The above quotations from appellant's motion are representative of his effort to establish misrepresentation and fraud.
The entire motion is a review of the testimony, depositions, discovery, exhibits, and all that occurred in this difficult, complex trial. Appellant feels the result of the trial was wrong. Unsuccessful litigants often harbor these feelings. On this motion, appellant attempts to retry the case, relitigate the controversy, and asks the court to set aside its judgment and determine the controversy in his favor.
In this effort appellant must fail, for he has not established fraud by clear and convincing evidence. Here appellant presents nothing new. The trial court, on a motion after remand pursuant to Rule 60(b), may grant relief where appropriate without first obtaining leave of this court. Paul v. Paul, Wyo., 631 P.2d 1060 (1981). However, the granting of such relief generally depends upon the occurrence of later events or requires a showing of something that was unknown or not before the court originally. Standard Oil Company of California v. United States, 429 U.S. 17, 97 S.Ct. 31, 50 L.Ed.2d 21 (1976); Ohio Casualty Group v. Parrish, Fla., 350 So.2d 466 (1977). The exhibits, testimony, files, and records in this case were before the trial court originally and before this court on appeal. The issues they presented were the same then as now and were resolved and settled.

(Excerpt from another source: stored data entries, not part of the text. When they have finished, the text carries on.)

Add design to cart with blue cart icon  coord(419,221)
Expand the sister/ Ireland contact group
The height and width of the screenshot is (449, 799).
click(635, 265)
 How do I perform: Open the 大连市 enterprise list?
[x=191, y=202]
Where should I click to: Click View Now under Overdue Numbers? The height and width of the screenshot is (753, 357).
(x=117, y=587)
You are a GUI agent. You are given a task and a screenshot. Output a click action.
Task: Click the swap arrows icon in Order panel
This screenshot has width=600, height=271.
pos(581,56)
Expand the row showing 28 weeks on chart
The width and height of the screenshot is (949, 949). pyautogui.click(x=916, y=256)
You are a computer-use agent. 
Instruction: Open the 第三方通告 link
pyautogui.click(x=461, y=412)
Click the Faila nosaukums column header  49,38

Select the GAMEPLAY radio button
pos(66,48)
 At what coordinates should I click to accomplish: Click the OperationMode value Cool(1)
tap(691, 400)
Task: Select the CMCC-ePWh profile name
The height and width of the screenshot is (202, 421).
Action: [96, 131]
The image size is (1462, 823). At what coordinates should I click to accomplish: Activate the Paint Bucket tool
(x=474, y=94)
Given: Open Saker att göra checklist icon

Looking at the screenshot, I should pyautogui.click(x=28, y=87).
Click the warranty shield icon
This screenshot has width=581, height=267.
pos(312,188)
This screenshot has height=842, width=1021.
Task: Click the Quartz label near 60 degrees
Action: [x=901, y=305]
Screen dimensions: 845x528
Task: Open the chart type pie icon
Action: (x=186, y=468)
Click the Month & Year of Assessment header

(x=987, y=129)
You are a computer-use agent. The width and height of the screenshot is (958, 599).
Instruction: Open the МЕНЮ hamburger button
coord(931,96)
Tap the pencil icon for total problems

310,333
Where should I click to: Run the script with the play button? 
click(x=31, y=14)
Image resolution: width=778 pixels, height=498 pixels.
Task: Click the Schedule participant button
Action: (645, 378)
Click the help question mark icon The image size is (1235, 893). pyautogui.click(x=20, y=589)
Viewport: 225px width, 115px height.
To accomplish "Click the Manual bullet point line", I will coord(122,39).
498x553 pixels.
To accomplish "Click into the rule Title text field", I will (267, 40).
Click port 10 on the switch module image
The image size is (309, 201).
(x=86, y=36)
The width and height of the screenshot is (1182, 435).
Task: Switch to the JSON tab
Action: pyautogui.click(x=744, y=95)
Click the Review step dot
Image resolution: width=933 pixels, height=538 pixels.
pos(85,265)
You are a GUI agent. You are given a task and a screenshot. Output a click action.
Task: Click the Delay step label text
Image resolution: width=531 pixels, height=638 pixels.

There is a strong policy opposed to the repeated litigation of the same factual issues. Everyone is entitled to his day in court. But all litigation must end sometime, and when there has been a trial, at which each party has had a full and fair opportunity to present his case and there is no showing of any lawful or just reason for interference with the result, it ought to end there. Appellant has not shown by clear and convincing evidence, or by any evidence that has not already been considered, that he should be granted the relief sought. We find no abuse of discretion in the denial of the motion to set aside the judgment.
*81 In denying appellant's motion, the trial court stated:
"* * * [S]uch a motion cannot be entertained after the judgment has been affirmed on appeal by the Wyoming Supreme Court."
As we have already noted, the court was incorrect in this conclusion, Paul v. Paul, supra. However, the denial of the motion was proper because of the failure of appellant to make any showing of something new or a later occurrence that may have affected the result and which could provide a basis for his motion.
We have heretofore held that where the reason for an order of dismissal is incorrect, if the court's decision is sustainable upon another theory or any proper ground, it should be affirmed. Agar v. Kysar, Wyo., 628 P.2d 1350 (1981); Weber v. Johnston Fuel Liners, Inc., Wyo., 540 P.2d 535 (1975). The ruling of the court on this motion was correct; the decision of the court, therefore, should be upheld on appeal, and it is
Affirmed.
NOTES
[1] Rule 60(b), W.R.C.P., provides:
"On motion, and upon such terms as are just, the court may relieve a party or his legal representative from a final judgment, order, or proceeding for the following reasons: * * * (3) fraud (whether heretofore denominated intrinsic or extrinsic), misrepresentation, or other misconduct of an adverse party * * *."